**DIRECTIONS**
From the records below, copy every line that contains the word "letter".

|---|

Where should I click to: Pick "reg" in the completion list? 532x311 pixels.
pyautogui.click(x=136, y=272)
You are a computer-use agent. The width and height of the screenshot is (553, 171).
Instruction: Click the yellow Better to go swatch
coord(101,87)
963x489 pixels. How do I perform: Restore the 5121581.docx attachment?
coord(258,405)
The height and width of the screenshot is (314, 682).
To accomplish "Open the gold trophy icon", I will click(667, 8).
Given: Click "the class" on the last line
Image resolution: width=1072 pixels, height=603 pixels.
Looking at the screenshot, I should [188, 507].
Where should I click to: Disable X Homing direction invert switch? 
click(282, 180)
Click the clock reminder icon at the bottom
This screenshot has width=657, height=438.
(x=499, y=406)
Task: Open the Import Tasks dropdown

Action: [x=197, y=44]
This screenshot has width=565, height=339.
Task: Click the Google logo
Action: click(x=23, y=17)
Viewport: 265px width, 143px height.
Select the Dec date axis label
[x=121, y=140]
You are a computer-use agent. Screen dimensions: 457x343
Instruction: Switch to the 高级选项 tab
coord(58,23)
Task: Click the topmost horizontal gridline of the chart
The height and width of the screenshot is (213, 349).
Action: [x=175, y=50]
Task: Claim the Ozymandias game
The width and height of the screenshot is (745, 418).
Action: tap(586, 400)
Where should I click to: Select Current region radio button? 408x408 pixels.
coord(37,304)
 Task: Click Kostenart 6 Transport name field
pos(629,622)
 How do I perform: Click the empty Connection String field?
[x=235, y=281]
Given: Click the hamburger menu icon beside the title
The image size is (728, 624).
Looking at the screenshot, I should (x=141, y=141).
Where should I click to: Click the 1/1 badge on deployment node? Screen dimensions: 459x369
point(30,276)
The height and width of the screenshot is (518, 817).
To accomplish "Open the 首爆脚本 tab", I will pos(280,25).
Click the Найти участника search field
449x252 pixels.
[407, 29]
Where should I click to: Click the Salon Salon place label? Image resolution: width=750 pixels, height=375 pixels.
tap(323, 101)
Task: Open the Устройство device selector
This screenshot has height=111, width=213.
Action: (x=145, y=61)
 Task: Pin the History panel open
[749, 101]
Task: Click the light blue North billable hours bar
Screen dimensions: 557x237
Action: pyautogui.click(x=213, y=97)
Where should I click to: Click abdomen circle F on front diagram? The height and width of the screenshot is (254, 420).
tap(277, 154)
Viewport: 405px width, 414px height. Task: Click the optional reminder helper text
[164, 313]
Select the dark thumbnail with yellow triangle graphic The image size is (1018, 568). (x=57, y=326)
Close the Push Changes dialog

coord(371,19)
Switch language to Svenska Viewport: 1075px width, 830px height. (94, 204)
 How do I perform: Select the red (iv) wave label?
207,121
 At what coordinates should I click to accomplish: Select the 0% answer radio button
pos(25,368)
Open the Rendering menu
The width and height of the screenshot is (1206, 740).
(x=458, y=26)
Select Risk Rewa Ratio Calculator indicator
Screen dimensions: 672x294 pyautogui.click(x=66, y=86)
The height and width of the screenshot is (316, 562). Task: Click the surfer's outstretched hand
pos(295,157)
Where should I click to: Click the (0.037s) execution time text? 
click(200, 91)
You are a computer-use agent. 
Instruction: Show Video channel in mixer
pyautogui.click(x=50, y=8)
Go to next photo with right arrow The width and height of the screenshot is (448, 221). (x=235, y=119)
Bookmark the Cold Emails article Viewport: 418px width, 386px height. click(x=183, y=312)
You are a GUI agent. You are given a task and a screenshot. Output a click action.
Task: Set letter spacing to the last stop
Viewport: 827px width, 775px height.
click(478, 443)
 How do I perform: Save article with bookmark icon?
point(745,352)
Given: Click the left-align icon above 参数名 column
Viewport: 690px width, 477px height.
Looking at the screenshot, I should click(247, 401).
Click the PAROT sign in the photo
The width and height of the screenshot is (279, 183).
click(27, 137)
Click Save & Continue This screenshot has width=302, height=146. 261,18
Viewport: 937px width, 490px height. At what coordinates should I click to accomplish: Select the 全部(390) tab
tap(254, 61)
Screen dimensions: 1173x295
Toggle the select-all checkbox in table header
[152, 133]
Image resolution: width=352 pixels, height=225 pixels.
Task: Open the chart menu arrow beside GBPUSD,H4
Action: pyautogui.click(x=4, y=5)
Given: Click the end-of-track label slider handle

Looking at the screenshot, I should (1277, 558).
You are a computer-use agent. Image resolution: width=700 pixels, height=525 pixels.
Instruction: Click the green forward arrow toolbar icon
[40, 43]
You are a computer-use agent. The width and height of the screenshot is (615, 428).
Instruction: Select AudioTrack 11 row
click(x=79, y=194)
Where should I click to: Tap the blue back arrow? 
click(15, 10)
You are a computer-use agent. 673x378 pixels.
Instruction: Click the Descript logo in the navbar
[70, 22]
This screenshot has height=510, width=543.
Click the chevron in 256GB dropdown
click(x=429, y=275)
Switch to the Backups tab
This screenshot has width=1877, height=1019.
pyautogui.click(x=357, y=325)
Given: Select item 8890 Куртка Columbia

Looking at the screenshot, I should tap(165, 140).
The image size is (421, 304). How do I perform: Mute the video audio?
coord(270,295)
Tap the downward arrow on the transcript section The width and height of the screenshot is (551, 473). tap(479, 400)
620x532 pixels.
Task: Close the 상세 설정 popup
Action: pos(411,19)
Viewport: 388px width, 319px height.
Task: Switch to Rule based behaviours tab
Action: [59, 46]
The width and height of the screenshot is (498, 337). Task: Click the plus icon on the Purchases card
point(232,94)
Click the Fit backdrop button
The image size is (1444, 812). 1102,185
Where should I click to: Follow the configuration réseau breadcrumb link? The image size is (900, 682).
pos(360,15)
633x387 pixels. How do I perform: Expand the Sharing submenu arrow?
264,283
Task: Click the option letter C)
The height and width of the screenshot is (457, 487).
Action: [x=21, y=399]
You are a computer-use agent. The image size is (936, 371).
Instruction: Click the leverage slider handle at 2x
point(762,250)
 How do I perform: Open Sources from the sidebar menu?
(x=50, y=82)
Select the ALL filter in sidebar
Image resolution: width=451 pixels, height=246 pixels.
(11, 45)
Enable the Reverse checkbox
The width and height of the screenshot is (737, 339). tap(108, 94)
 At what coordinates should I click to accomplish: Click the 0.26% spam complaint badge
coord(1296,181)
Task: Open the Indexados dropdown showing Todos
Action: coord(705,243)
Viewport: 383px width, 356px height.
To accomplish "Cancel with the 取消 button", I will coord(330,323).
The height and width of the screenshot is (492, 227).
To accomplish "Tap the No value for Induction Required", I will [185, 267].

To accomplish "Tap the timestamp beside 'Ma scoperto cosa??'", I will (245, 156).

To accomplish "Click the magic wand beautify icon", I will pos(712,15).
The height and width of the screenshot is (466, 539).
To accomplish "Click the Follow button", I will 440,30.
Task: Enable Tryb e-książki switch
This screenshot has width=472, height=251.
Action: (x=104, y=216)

|---|

**OUTPUT OF THE EXERCISE**
Task: Set letter spacing to the last stop
Task: Click the option letter C)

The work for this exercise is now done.